Expecting that the Sultan would fix a day for the solemn reception of the embassy, we took several turns about the city, in one of which I had an entirely new sensation. We were approaching the Burned Gate, Bab-el-Maroc, to re-enter the city, when the vice-consul made an exclamation—“Two heads!” Lifting my eyes far enough along the wall to see two long streams of blood, my courage failed me to see more. But I was told that the two heads were suspended by the hair over the gate; one appeared to be that of a boy of not more than fifteen, and the other a man of twenty-five or thirty; both Moors. We learned afterward that they were heads of rebels from the confines of Algeria, which had been brought to Fez the day before; but the fresh blood made it probable that they had been cut off in the city, perhaps before that very gate. However that may be, we were informed on this same occasion that heads of rebels are always brought and presented to the Sultan; after which the imperial soldiers catch the first Jew whom they happen to encounter, and make him take out the brain, fill the skull with tow and salt, and hang it over one of the city gates.
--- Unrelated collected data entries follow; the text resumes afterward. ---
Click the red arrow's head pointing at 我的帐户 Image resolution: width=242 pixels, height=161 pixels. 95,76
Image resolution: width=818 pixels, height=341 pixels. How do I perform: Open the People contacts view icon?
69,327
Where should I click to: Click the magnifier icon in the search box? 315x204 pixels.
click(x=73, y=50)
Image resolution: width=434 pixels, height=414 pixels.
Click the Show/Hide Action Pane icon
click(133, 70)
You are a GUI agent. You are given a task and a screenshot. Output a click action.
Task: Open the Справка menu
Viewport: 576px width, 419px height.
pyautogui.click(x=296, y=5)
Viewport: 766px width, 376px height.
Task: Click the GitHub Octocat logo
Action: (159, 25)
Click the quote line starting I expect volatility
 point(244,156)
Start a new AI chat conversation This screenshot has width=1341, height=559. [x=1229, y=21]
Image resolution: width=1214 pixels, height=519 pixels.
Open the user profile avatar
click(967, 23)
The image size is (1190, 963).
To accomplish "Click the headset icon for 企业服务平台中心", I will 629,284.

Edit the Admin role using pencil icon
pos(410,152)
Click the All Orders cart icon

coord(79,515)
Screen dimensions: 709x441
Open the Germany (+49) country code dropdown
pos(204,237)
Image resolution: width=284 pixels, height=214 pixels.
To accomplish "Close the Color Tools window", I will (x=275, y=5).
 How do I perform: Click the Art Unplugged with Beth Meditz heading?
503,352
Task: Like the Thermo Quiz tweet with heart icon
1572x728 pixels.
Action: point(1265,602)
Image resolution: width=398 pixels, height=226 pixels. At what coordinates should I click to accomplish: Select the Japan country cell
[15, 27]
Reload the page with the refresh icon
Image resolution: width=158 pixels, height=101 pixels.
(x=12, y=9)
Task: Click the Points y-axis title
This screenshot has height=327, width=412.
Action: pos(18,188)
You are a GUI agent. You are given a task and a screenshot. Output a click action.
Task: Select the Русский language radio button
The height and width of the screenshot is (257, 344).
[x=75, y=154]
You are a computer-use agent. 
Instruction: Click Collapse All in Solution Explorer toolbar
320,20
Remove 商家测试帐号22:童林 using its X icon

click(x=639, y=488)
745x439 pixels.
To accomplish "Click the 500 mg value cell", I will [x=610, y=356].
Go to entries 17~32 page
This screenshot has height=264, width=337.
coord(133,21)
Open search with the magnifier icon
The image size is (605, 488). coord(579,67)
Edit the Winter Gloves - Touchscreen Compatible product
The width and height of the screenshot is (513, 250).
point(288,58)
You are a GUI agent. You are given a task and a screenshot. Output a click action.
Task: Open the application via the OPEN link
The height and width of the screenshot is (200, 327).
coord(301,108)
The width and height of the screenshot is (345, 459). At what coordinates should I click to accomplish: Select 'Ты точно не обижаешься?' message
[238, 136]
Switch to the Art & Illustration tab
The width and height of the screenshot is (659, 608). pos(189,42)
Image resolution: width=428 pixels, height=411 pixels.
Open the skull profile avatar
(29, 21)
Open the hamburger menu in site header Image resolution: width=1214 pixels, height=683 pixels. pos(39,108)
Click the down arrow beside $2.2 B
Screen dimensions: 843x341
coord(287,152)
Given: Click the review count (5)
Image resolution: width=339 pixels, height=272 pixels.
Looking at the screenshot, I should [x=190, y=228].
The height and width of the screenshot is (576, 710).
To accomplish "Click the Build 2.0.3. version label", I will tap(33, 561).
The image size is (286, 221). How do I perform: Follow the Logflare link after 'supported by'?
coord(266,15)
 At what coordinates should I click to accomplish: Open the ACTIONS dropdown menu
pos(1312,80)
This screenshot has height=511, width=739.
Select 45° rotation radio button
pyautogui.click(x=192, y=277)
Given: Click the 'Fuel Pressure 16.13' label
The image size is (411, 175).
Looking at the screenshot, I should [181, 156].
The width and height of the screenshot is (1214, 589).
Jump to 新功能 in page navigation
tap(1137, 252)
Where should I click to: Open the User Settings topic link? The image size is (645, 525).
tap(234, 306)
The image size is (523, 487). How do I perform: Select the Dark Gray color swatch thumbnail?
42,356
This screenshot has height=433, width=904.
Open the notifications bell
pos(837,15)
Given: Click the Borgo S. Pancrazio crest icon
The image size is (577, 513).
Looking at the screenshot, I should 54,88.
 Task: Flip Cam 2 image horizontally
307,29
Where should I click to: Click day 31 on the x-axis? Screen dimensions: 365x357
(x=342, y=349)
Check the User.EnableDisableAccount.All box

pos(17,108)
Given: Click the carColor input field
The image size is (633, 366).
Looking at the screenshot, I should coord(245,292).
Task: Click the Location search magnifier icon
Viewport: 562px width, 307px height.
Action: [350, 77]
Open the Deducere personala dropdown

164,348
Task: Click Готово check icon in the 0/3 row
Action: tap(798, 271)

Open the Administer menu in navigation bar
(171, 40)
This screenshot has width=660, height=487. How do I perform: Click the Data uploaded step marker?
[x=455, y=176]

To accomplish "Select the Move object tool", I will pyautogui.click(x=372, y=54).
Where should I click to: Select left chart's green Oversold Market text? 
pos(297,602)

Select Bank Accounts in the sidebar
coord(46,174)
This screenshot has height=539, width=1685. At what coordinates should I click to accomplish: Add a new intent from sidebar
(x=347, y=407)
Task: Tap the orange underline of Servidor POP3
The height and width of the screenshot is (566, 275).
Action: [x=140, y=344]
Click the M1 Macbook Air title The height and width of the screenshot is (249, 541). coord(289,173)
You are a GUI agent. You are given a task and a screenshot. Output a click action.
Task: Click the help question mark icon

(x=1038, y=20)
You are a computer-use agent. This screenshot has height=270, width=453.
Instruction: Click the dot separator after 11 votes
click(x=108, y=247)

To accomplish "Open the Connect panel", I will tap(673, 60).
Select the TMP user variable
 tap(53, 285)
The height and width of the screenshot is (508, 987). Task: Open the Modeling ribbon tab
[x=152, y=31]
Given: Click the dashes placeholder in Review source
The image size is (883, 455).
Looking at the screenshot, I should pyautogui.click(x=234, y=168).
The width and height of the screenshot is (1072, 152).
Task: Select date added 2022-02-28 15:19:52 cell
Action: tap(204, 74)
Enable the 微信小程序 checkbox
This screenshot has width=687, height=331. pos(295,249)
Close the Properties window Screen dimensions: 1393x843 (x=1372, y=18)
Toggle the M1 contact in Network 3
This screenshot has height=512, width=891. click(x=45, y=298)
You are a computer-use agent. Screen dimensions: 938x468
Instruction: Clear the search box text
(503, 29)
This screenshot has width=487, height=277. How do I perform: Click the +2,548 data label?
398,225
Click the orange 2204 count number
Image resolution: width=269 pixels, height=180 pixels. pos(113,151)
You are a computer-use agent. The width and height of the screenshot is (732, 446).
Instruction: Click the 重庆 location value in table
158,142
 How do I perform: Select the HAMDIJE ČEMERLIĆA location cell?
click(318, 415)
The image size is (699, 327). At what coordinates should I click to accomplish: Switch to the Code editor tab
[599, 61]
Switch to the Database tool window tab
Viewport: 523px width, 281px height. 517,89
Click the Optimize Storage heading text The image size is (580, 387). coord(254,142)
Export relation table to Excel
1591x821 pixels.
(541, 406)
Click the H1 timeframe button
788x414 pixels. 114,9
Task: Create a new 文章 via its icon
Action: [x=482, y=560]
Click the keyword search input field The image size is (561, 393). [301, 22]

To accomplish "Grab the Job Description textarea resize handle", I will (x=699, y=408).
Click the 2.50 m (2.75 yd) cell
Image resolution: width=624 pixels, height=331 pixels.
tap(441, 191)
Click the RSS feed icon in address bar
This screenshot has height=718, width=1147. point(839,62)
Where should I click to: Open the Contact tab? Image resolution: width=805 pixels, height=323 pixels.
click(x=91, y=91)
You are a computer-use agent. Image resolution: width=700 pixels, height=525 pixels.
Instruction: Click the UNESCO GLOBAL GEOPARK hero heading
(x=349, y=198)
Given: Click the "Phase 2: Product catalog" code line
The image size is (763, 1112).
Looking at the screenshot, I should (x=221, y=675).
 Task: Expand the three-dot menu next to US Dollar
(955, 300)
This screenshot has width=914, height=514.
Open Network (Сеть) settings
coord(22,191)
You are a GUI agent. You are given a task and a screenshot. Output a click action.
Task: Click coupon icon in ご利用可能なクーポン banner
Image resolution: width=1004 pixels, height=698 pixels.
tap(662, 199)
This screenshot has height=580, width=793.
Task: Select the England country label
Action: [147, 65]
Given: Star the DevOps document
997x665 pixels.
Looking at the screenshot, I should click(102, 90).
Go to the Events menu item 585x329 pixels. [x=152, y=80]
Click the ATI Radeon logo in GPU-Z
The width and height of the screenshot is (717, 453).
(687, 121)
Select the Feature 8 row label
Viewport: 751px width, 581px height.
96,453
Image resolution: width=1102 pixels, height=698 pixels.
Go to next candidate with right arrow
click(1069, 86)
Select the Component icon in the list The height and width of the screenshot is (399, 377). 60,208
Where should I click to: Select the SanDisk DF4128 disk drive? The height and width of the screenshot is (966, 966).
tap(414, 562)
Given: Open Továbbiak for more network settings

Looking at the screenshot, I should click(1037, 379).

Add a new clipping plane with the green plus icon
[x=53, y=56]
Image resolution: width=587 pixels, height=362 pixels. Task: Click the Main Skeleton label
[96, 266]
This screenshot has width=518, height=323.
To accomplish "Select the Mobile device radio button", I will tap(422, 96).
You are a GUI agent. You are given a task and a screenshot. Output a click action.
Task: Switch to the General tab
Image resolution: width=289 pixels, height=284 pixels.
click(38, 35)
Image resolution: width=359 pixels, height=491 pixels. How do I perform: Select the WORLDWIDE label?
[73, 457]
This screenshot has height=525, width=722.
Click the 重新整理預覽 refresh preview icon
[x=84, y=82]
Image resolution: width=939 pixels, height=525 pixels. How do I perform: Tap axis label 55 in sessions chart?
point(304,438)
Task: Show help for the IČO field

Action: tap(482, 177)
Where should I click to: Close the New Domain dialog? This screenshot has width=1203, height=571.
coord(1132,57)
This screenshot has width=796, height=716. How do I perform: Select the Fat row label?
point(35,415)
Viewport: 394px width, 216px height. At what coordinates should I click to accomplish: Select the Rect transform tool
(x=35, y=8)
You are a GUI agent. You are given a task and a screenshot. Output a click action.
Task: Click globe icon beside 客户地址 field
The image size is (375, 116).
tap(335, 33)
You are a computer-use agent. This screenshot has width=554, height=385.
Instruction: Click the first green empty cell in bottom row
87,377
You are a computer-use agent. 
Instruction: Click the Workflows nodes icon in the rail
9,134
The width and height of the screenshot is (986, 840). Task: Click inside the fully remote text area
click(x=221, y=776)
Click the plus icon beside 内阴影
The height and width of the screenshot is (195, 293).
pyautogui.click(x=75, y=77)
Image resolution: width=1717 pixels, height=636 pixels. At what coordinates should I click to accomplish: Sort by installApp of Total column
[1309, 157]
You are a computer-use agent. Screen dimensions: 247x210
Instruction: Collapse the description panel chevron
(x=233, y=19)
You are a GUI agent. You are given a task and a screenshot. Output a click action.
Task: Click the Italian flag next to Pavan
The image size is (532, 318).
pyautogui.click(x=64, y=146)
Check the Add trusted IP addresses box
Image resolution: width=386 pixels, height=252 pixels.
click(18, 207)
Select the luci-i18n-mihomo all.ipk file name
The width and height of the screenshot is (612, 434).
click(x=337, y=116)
It is removed from one gate to another, and from one town to another, until it is destroyed. It does not appear, however, that this was done with the two heads of Bab-el-Maroc, for a day or two after, asking an Arab servant what had become of them, he answered with a gesture, “Buried,” and then hastened to add, by way of consolation, “But there are plenty more coming.”
Two days before the solemn reception, we were invited to breakfast by Sid-Moussa.